EXERCISE DETAILS:
In the article below on measuring blood sugar with SERRS, what share of HbA1c does normal blood contain?

DOCUMENT SECTION:
Japanese researchers use SERRS to determine blood sugar levels

Takamatsu, Japan-- Surface-enhanced resonance Raman spectroscopy (SERRS) has proved to be an astute determiner of how much HbA1c is held in blood samples, which could lead to better diagnosis and treatment of people with diabetes.

When sugars attach themselves to the main blood protein, hemoglobin, they remain for the life of the cell that contains the molecules. Chemical analysis of these glycated proteins, called HbA1c, provides an indication of how well one’s body processes sugar intake. Normal blood contains 6% or less of HbA1c—9% or more points to someone with poor sugar metabolism. Tests of HbA1c are performed routinely on people with diabetes to see how well diet, exercise or insulin intake helps with the disease.

As with many chemical tests, however, the sensitivity can be less than ideal, and there is much ongoing research to improve HbA1c test results. Now, scientists at the National Institute of Advanced Industrial Science and Technology (AIST) in Japan have found that SERRS may provide a highly sensitive way to determine blood glucose levels.

ENTRIES SHOWN:
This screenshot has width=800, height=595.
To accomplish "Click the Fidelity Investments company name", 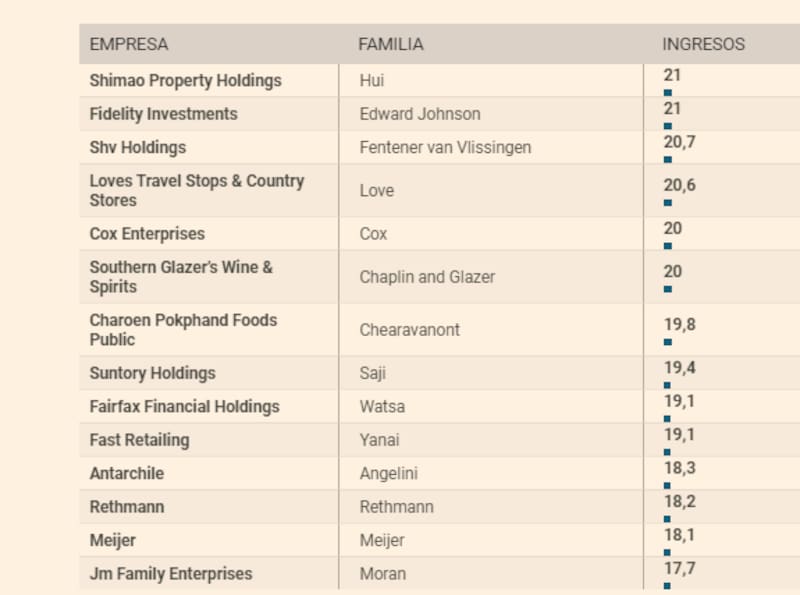I will [164, 114].
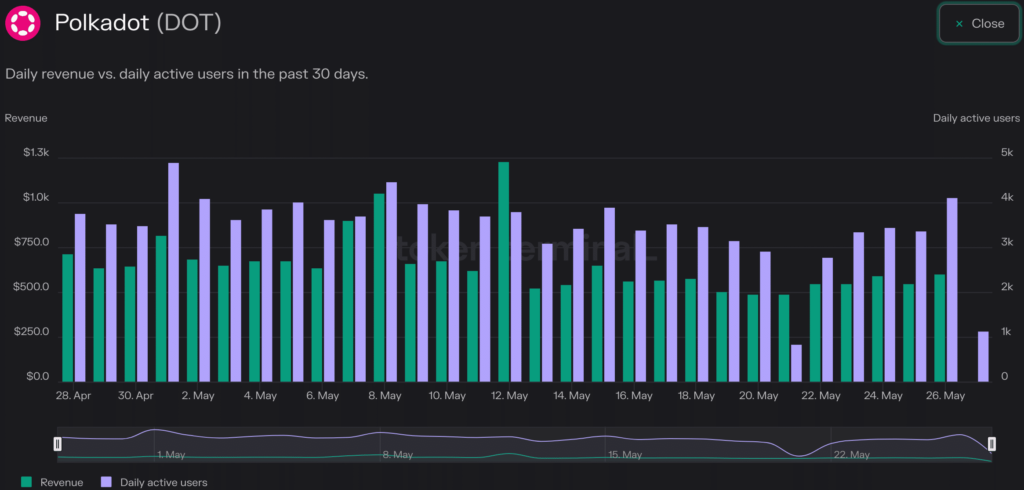
Task: Click the X icon in Close button
Action: pyautogui.click(x=960, y=23)
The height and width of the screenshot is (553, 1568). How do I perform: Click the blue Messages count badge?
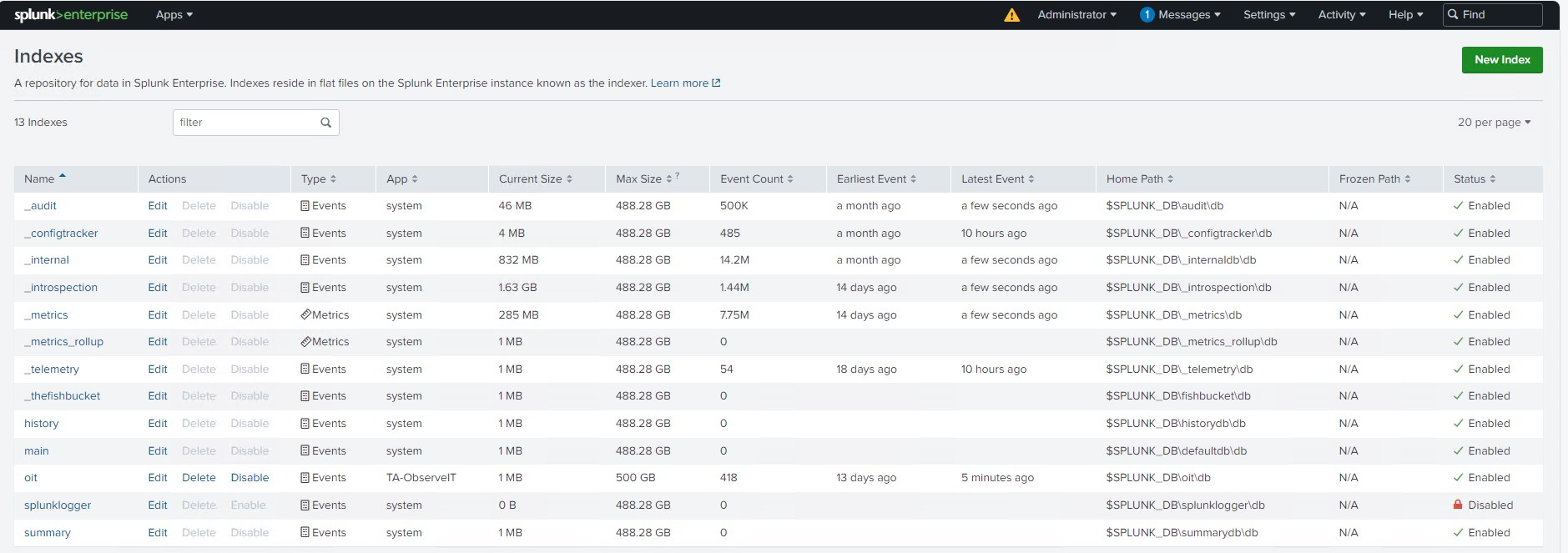(1147, 15)
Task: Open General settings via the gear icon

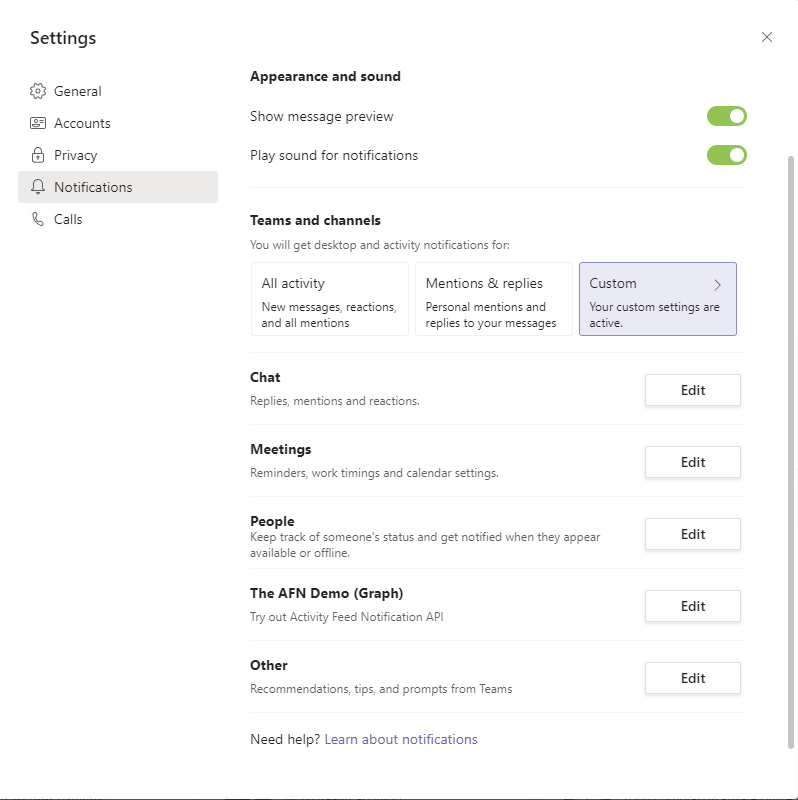Action: tap(38, 91)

TASK OUTPUT:
6% or less